**Tasks to complete:**
1. Reproduce a portion of the post on Python for data analysis below, beginning at the words "By the end of" and stopping after the words "and interactive notebooks?".
2. In the post on Python for data analysis below, what is Python's design philosophy said to be about?

** START OF Passage shown **

Getting Started with Python for Data Analysis
Jonathan Barrios • April 10, 2022data-analytics data-science machine-learning
So you want to learn Python to work with data, and you want to get started right away. First, congrats on learning one of the most popular programming languages and, best of all, the most popular language when working with data!
This post will cover the tools landscape and how you can start immediately, with little setup and no coding experience required. Let's do this!
By the end of this post, you'll have a clear idea of what Python is, how it differs from other languages, what an interactive notebook is, and what it takes to break into the field. Here are some of the questions you will find answers to in this post:
- What is Python?
- What is Google Colab?
- What is Jupyter notebook?
- What's the difference between code editors and interactive notebooks?
- How do I get started as a data analyst?
What is Python?
Python is a general-purpose programming language popular with data practitioners such as data engineers, data analysts, data scientists, and machine learning engineers. Python's design philosophy is about code readability leveraging whitespace and significant indentation. Python is also an object-oriented language that makes it popular with web developers, programmers, and even game developers to write clear, logical code for various applications, small and large.
What is Google Colab?

** END OF Passage shown **
** START OF Data provided **

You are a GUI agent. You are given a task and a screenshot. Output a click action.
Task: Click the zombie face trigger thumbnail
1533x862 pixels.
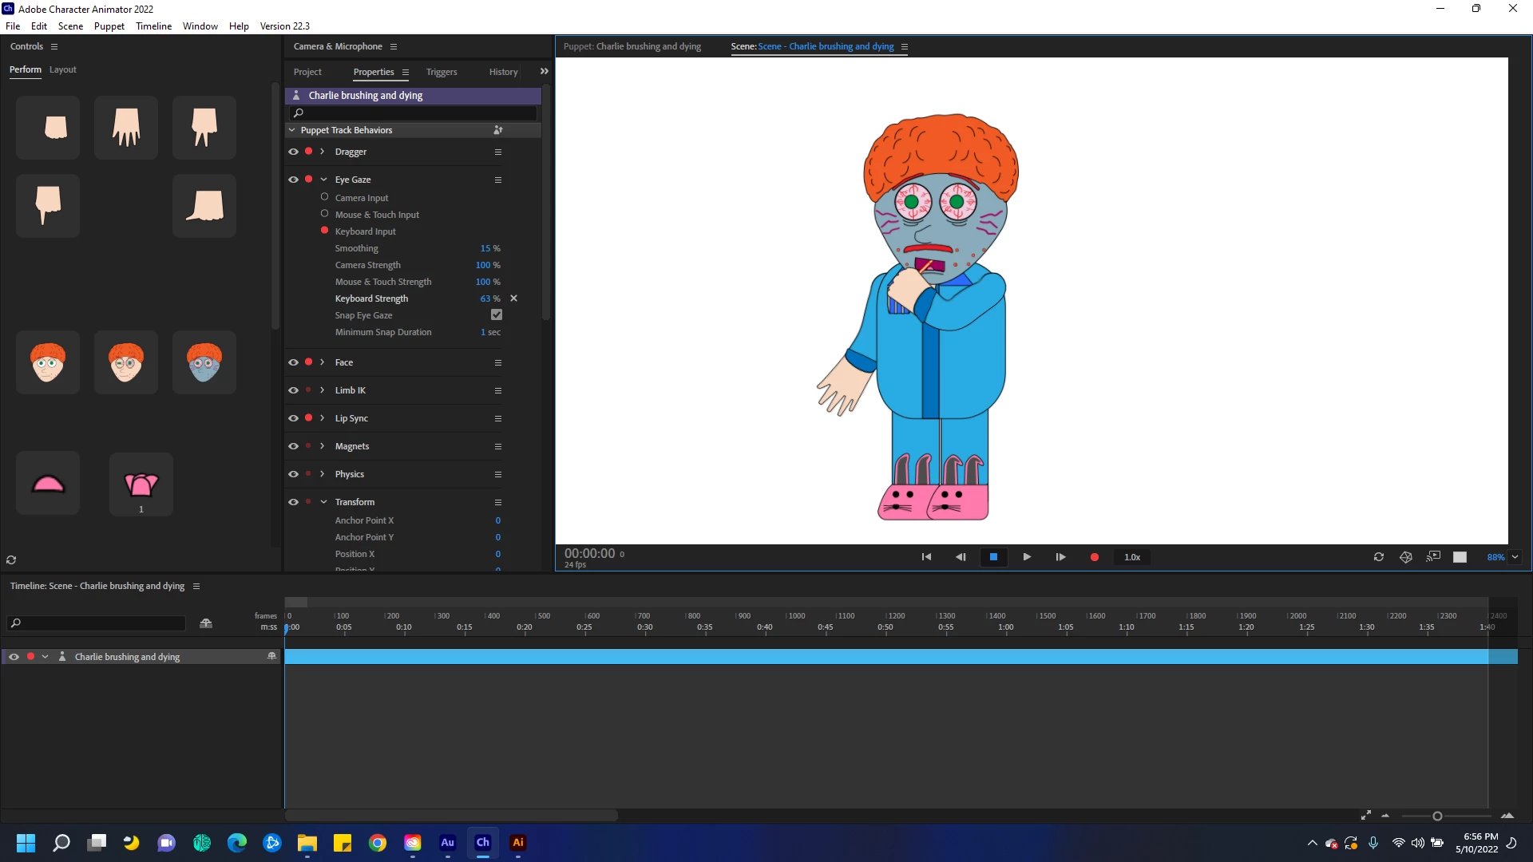tap(204, 362)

** END OF Data provided **

**Solution list:**
1.
By the end of this post, you'll have a clear idea of what Python is, how it differs from other languages, what an interactive notebook is, and what it takes to break into the field. Here are some of the questions you will find answers to in this post:
- What is Python?
- What is Google Colab?
- What is Jupyter notebook?
- What's the difference between code editors and interactive notebooks?

2. Code readability, leveraging whitespace and significant indentation.